**PROBLEM TO WORK ON**
Exact copies of the lines from the one with "Instruction: Click the" through the last line of the entries, and no pictures, make up the answer.

RAW DATA: Begin

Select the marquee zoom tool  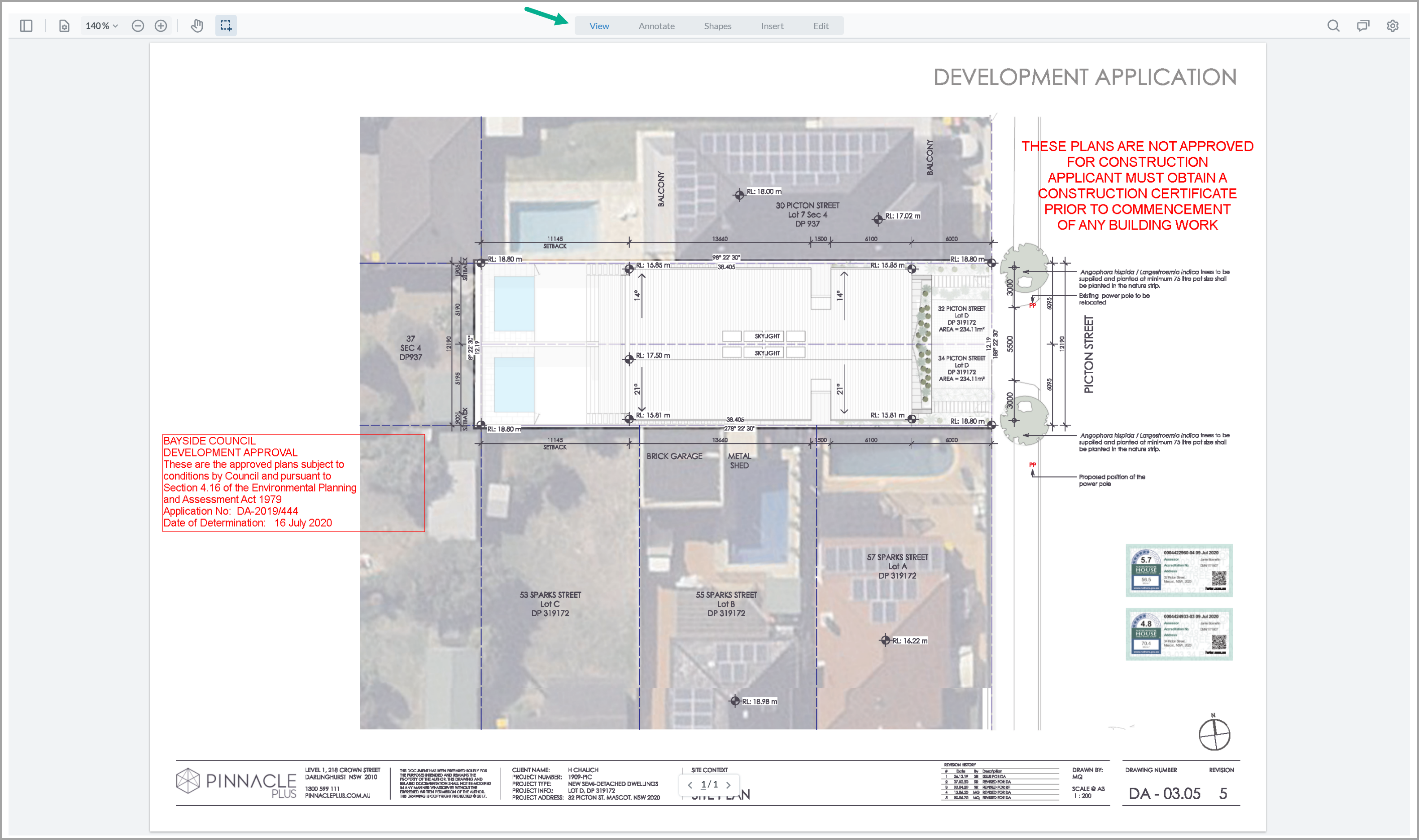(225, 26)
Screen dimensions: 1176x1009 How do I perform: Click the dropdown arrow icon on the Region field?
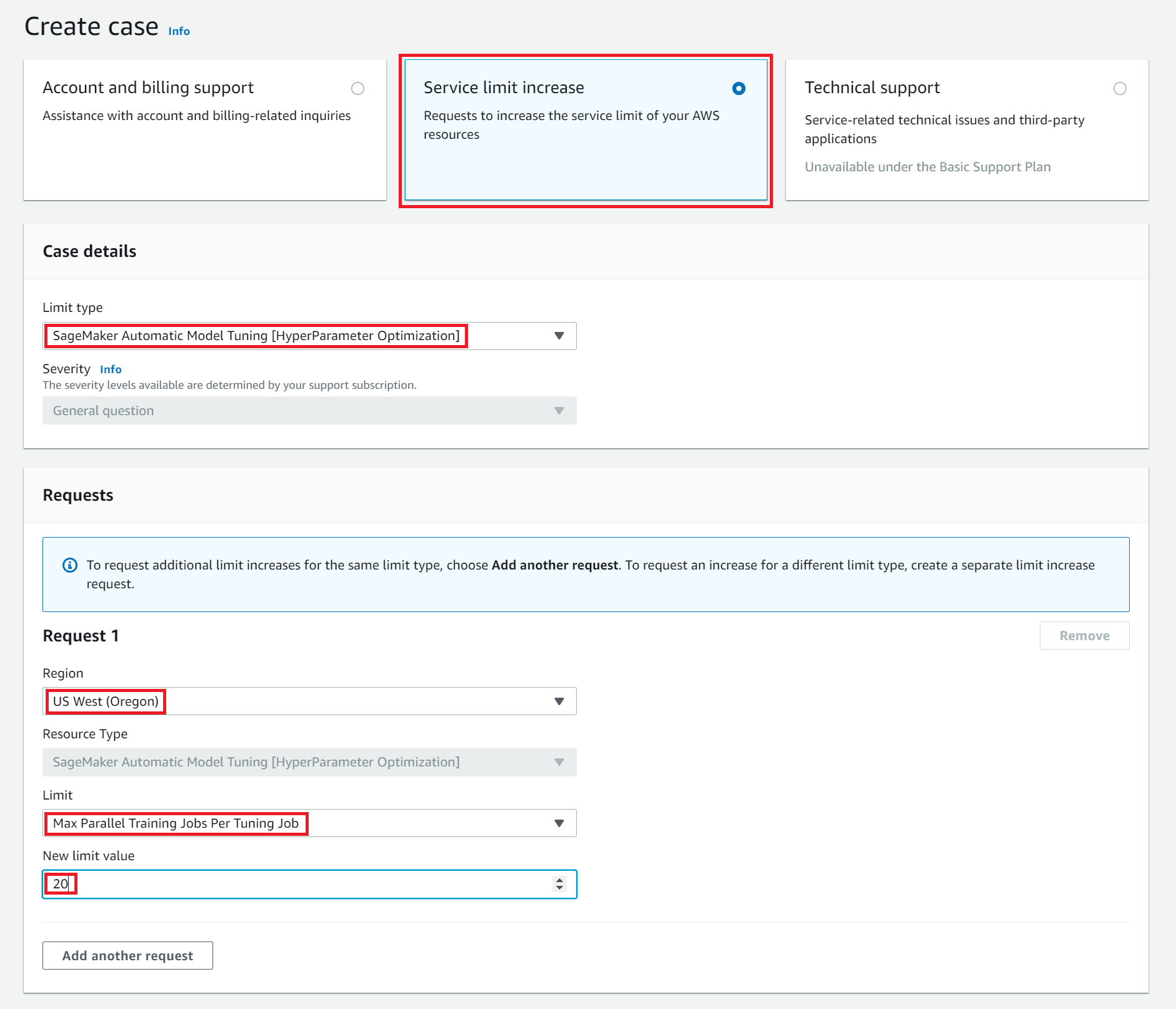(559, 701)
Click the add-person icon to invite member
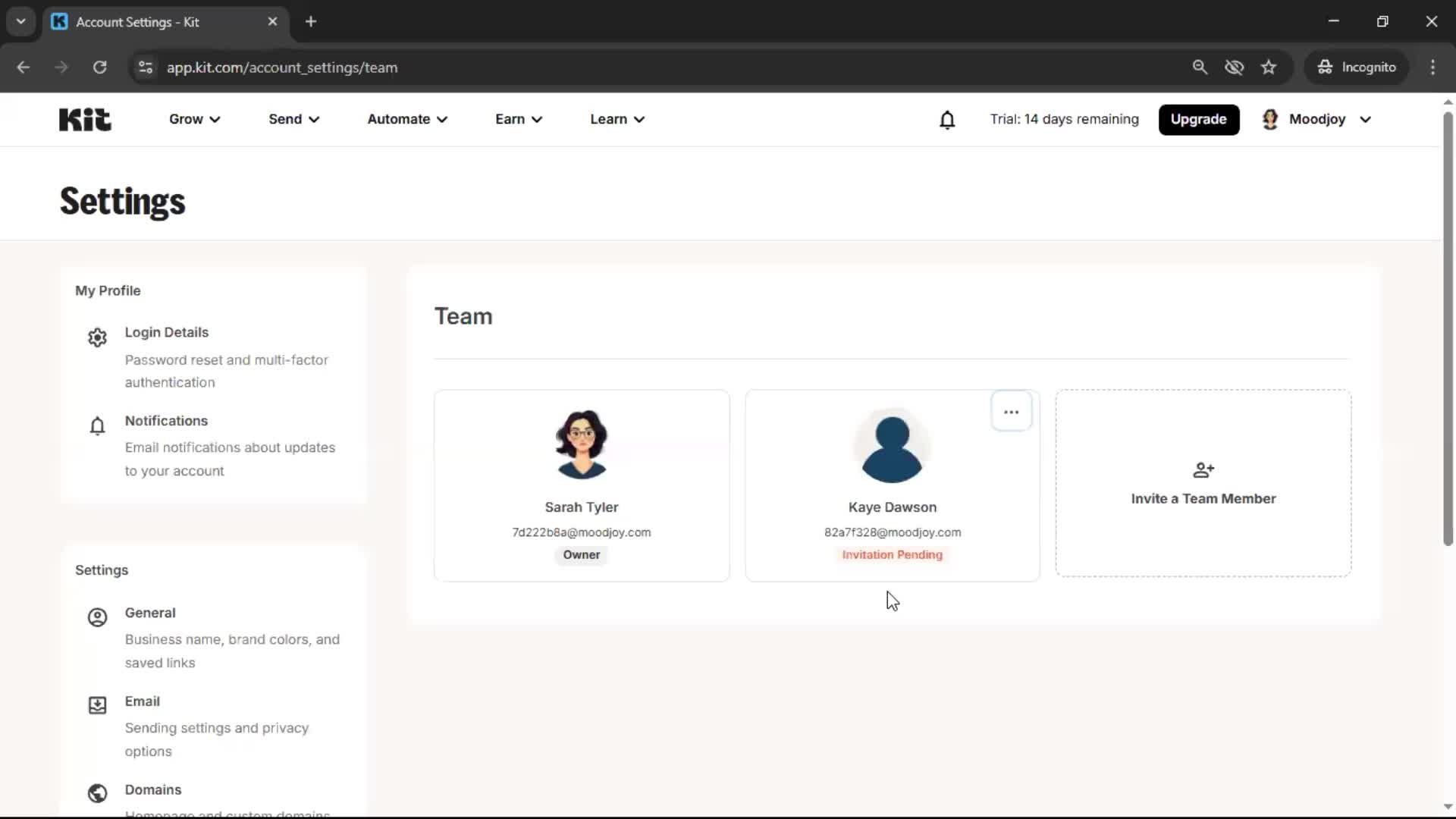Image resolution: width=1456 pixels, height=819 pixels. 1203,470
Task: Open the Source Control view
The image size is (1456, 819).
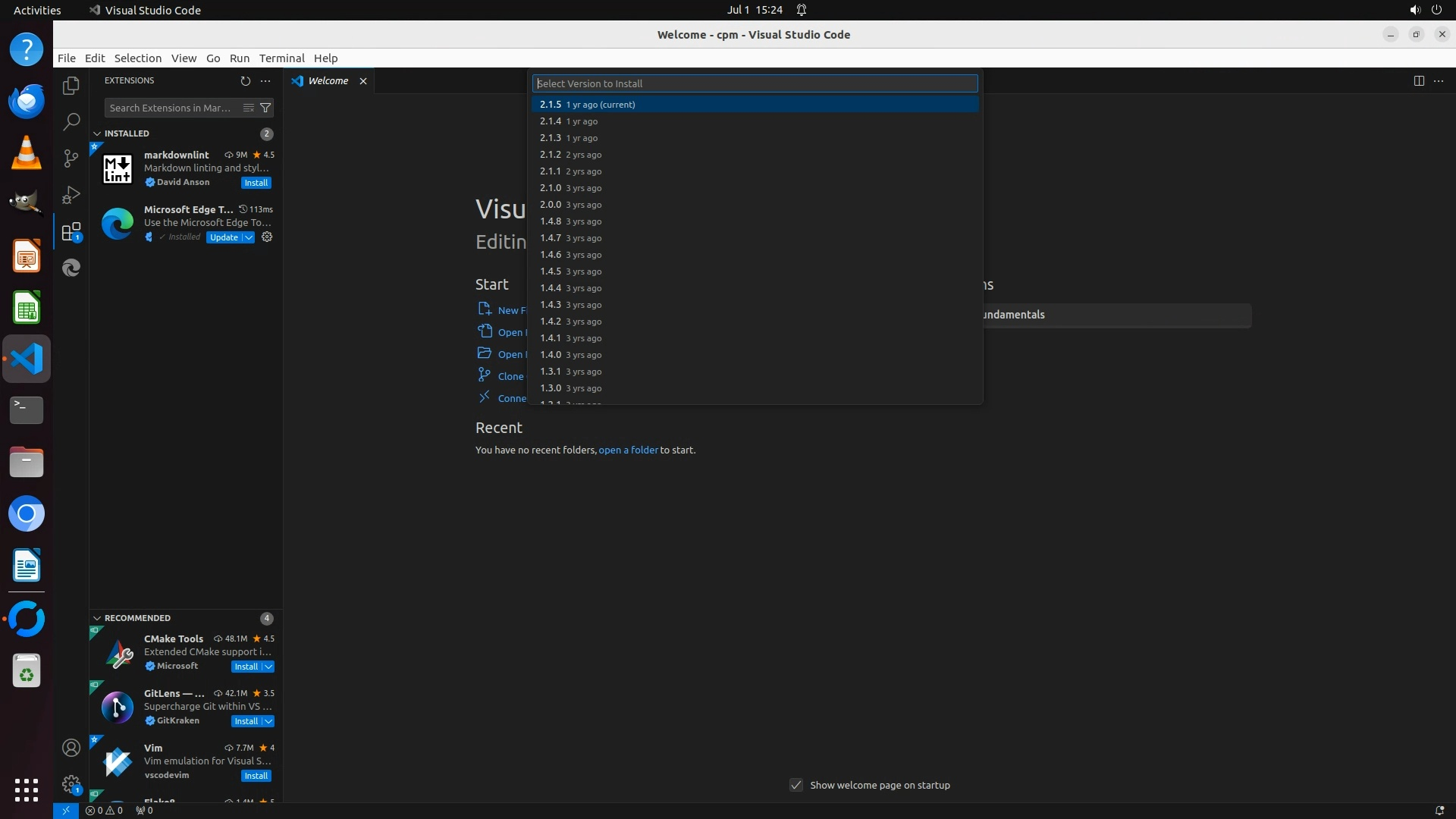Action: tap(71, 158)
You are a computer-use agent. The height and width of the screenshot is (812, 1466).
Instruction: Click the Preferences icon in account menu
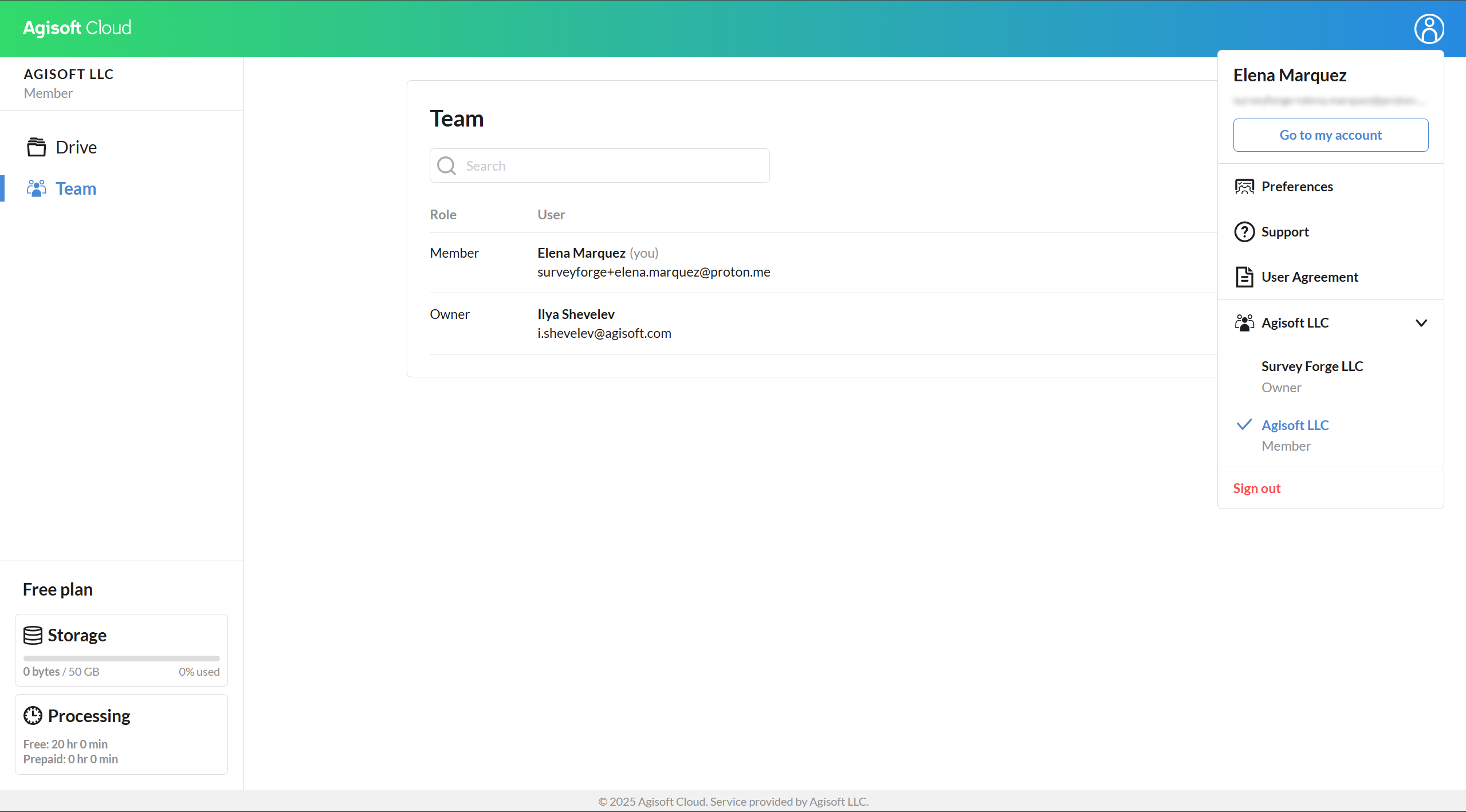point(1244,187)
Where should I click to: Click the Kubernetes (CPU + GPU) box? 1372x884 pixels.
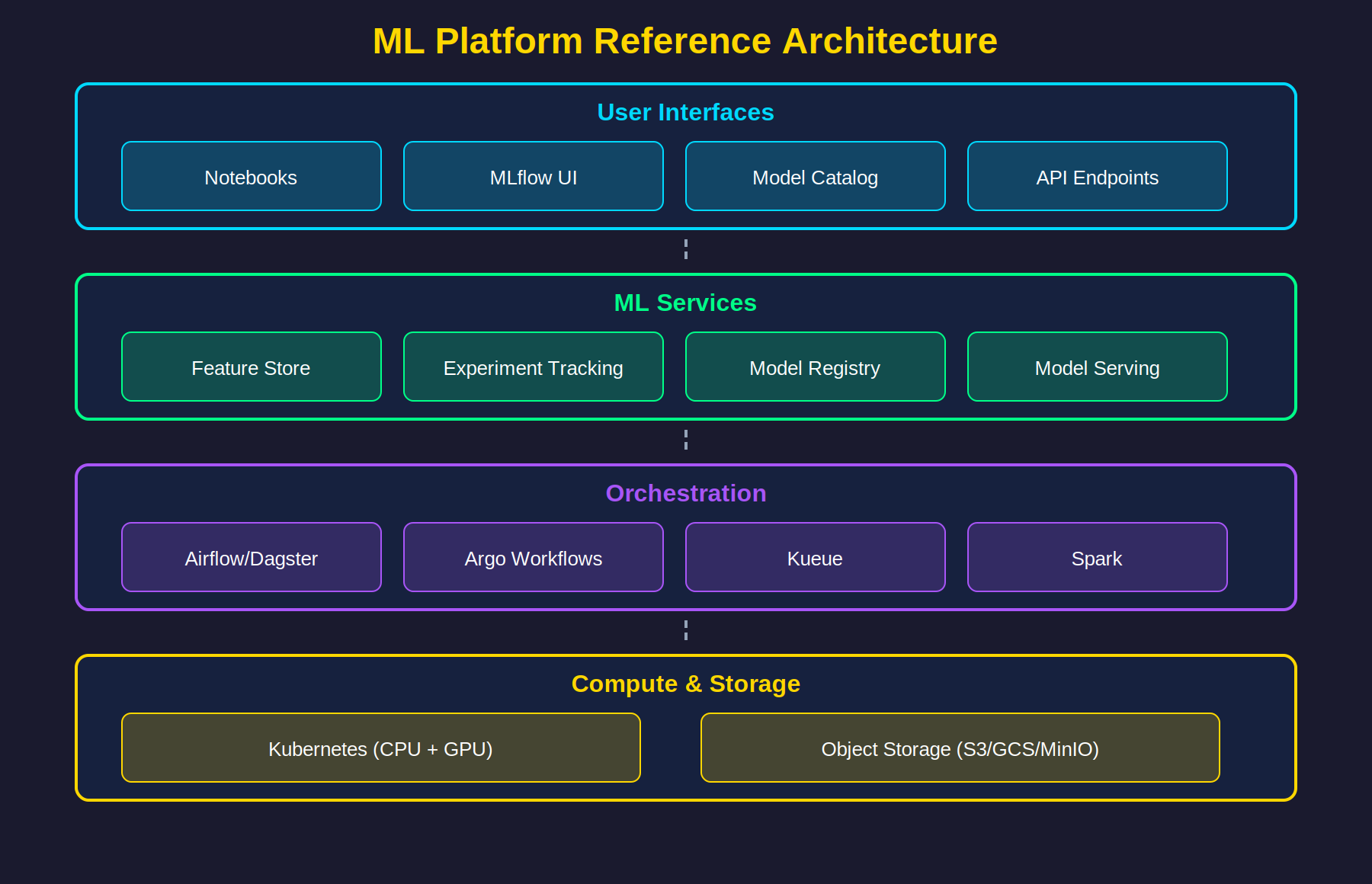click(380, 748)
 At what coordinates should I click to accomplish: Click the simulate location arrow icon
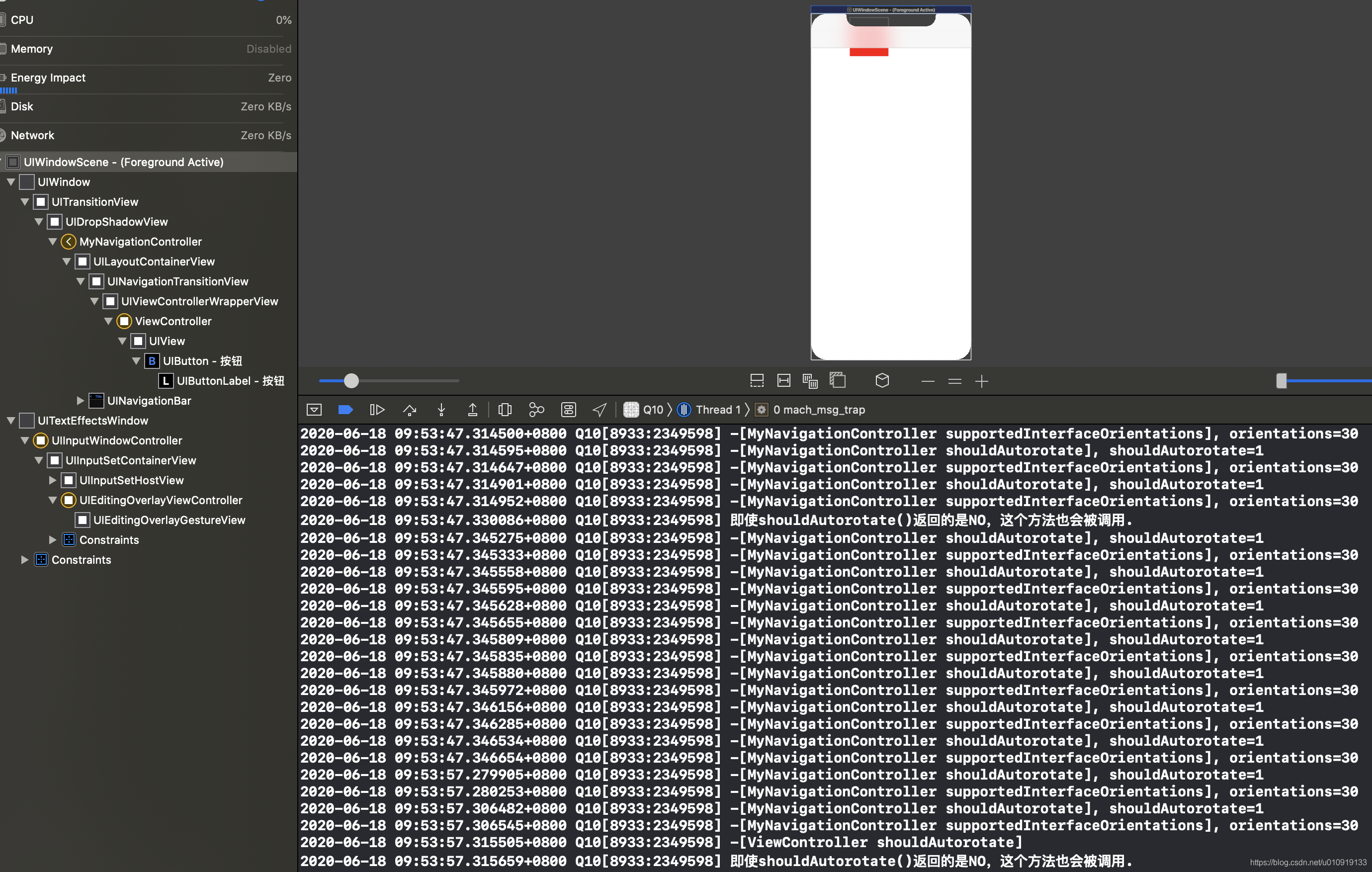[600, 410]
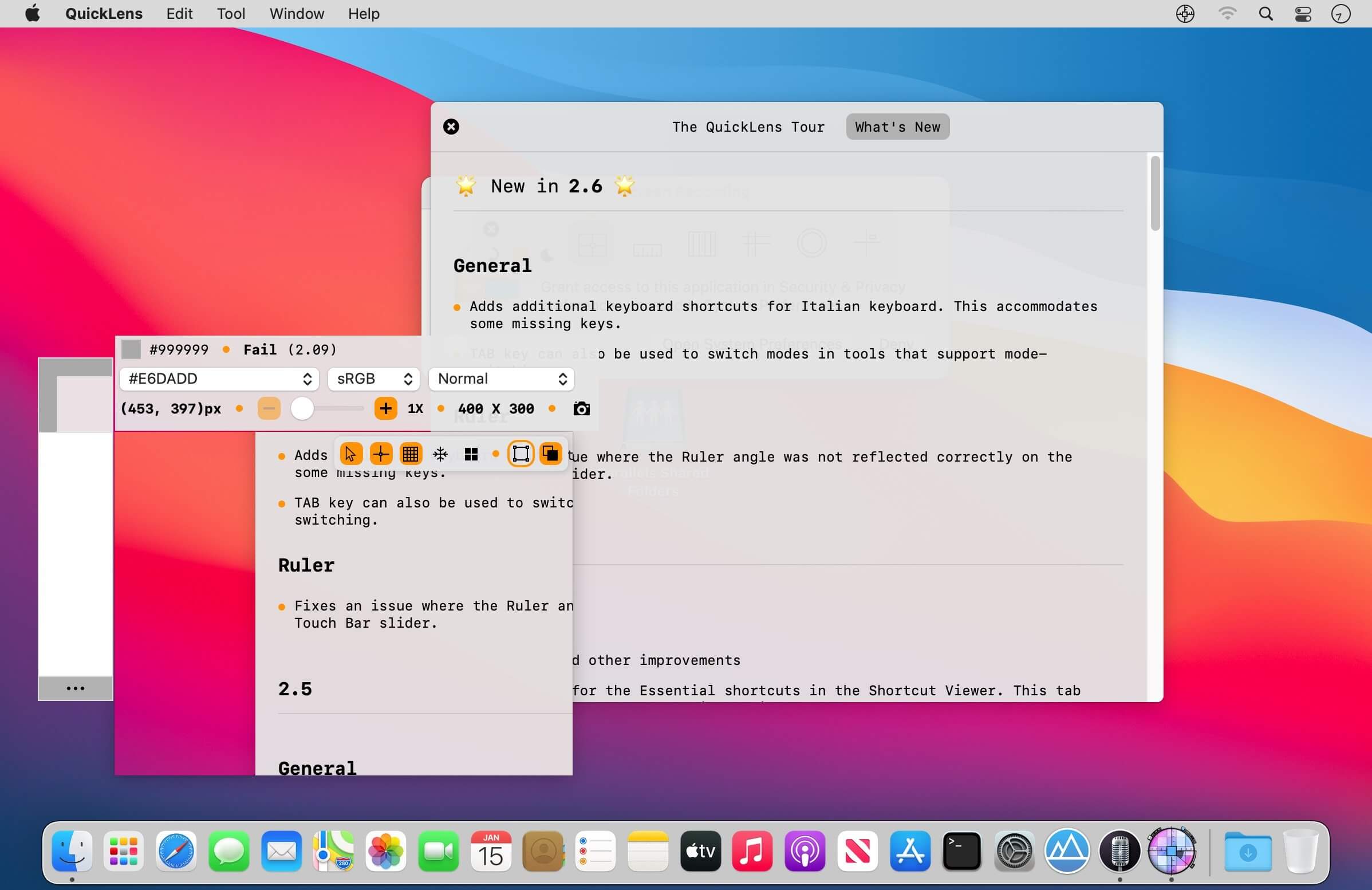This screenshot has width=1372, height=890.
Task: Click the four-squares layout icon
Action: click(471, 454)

RAW DATA: End

**WRITTEN REPLY**
Instruction: Click the Preferences icon in account menu
point(1244,187)
Where should I click to: Click the Kubernetes (CPU + GPU) box? 1372x884 pixels.
click(380, 748)
 At what coordinates should I click to accomplish: Click the simulate location arrow icon
[600, 410]
This screenshot has width=1372, height=890.
Task: Click the four-squares layout icon
Action: click(471, 454)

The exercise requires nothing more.